Extracted entries:
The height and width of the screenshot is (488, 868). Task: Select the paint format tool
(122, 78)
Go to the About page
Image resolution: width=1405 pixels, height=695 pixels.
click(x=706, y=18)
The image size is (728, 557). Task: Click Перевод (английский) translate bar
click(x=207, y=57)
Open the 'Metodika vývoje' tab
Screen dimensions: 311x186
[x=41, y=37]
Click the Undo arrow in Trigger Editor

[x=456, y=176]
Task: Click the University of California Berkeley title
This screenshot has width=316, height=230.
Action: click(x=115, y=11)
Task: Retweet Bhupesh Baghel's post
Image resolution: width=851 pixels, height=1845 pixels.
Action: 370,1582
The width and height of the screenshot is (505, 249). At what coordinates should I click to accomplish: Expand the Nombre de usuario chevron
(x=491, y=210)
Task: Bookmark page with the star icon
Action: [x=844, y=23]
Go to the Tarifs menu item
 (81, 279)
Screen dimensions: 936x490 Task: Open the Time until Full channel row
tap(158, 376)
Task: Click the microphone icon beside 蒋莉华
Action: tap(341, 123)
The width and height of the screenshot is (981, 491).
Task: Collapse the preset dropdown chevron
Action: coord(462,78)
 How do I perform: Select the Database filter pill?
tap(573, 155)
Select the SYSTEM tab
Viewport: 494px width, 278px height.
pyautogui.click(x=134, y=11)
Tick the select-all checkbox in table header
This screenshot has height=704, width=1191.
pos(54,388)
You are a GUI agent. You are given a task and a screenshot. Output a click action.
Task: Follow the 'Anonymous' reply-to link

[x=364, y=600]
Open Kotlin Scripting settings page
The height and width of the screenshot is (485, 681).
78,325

Short task:
State how many lines of the items above contain the string "width". Give only the number.

The response:
9